İhsan Süreyya Sırma Hocanın bir tespiti var. "Son zamanlarda Müslümanlar çok daha fazla rahata kavuştu. İslami şuurları azaldı. İman zayıflığı var. " diyor.
Evet bu düşünceye bende katılıyorum. Rahata kavuştuk rehavete düştük. Sıkıntı büyük. Meselelere parti kafası ile bakmaya başladık. Dini söylemlerimizi parti umdesine dönüştürdük.
Boşanma oranları yükseldi. Müslüman bir toplumda bu kadar boşanma olur mu ? Bu bir toplumsal hastalık haline geldi. Yada moda gibi bir şey oldu boşanmak.

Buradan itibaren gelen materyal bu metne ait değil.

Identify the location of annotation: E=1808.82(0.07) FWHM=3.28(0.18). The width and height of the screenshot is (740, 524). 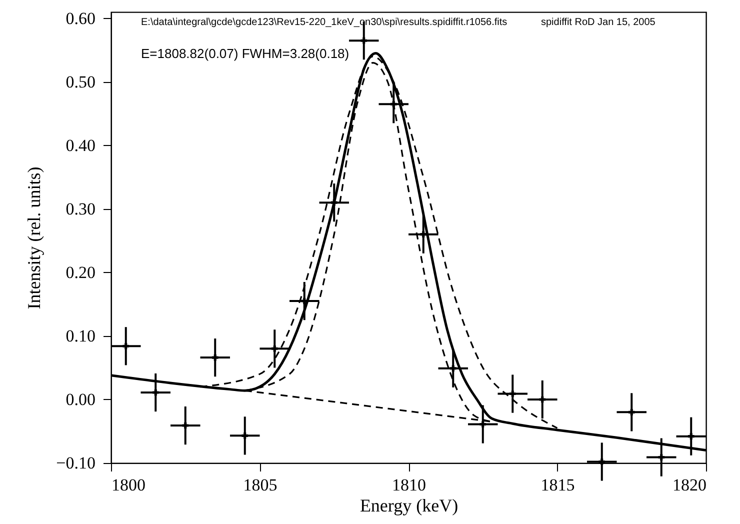
(246, 54).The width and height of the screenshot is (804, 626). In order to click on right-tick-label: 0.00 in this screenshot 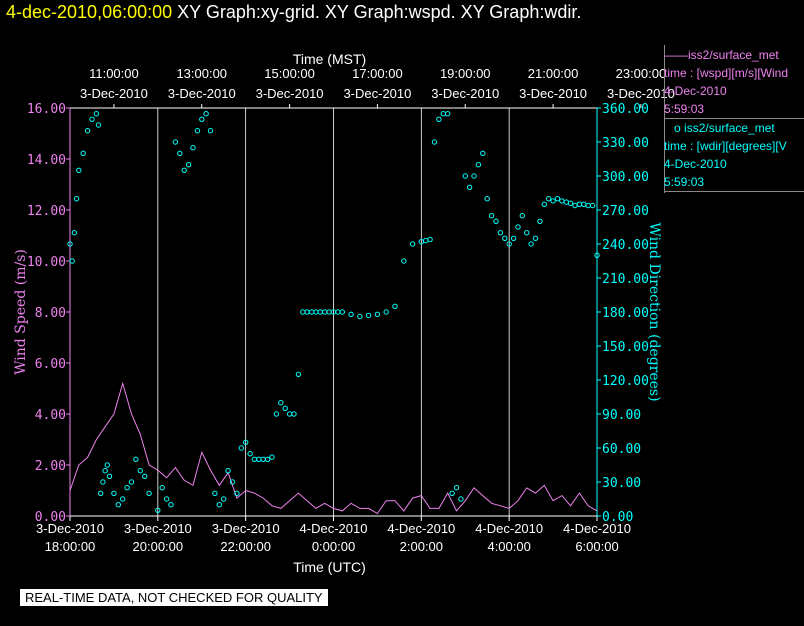, I will do `click(618, 518)`.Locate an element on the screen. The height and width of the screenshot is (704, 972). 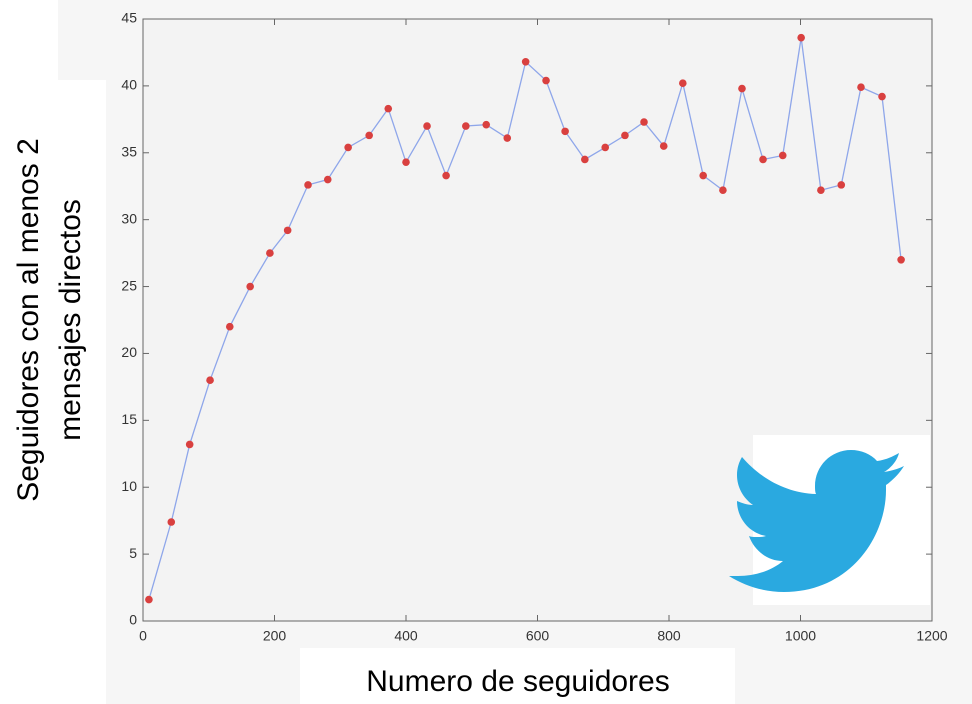
x-tick-label: 600 is located at coordinates (538, 636).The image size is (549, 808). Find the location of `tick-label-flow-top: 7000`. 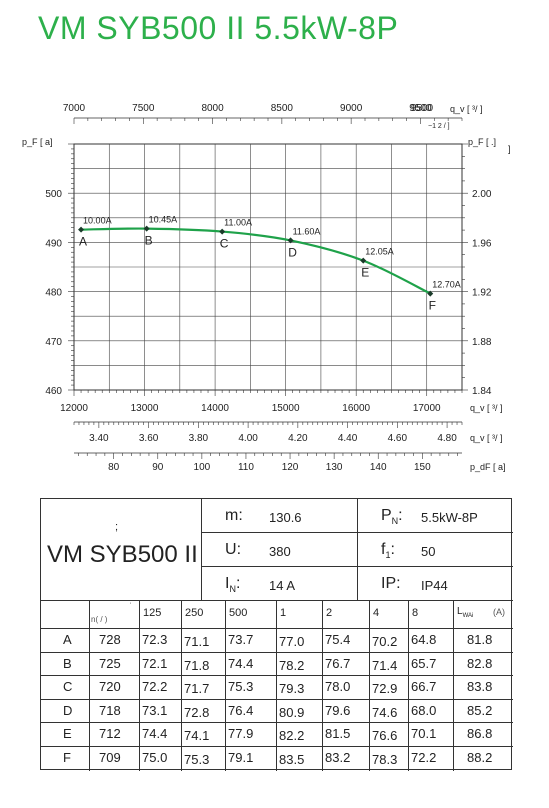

Müslümanlıkta ümitsizlik yasak olmasına rağmen insanların geneli ümitsizliğe düşmüş. Buda bir hastalık olarak önümüzde duruyor. Ümitsizlik hastalığı.
Yalancılık başını almış gitmiş. En doğru bildiğimiz insanlar bile yalan söylüyor. Hele ki parti söylemlerinin birinci maddesi haline gelmiş yalancılık.
Düşmanlarımıza, dost dediğimiz bir zaman da yaşıyoruz. Hiristiyana, Museviye,ateiste sırf partimize oy versin diye "dostum" diyen bir anlayış var. Düşmanlarımıza sevgi besliyoruz. Onlar gibi giyiniyor,onlar gibi yaşıyoruz. Düğünümüz,bayramımız,doğum günümüz düşmanlarımız gibi.. Bu da bir hastalık.
Birbirimize karşı bağımız kopmuş. Müslümanlık bağı yok olmuş.Kardeşlik ,akrabalık,dostluk değerleri bitmiş. Bunlar ayak altına alınmış. Varsa yoksa partizanlık ön plana alınmış. Babanın evladını katlettiği, evladın anne ve babayı katlettiği bir zamanda yaşıyoruz. Buda bir toplumsal hastalıktır.
Despotluk ,kabadayılık,hukuk tanımazlık , eşkiyalık revaçta. . "Haklı olan kuvvet, kuvvetli olamayanın hakkı yok " düşüncesi hakim olmuş. Adam hırsızlık yapıyor,cinayet işliyor, taciz ediyor hiçbir şey yokmuş gibi elini kolunu sallaya sallaya geziyor.
İnsanlar ferdiyetçi olmuş. Kendi işi olsunda başkaları isterse ölsün düşüncesi hakim olmuş.
Devlet elini çabuk tutmalı. Toplumsal hastalıklarımızın tedavi merkezleri kurulmalı. Özellikle Milli Eğitim Bakanlığı bu konuda çalışmalar yapmalıdır. Devlet bütün ağırlığı ile bu hastalıkların üzerine gitmelidir. Hastalık kangren olmadan tedbirler alınmalıdır.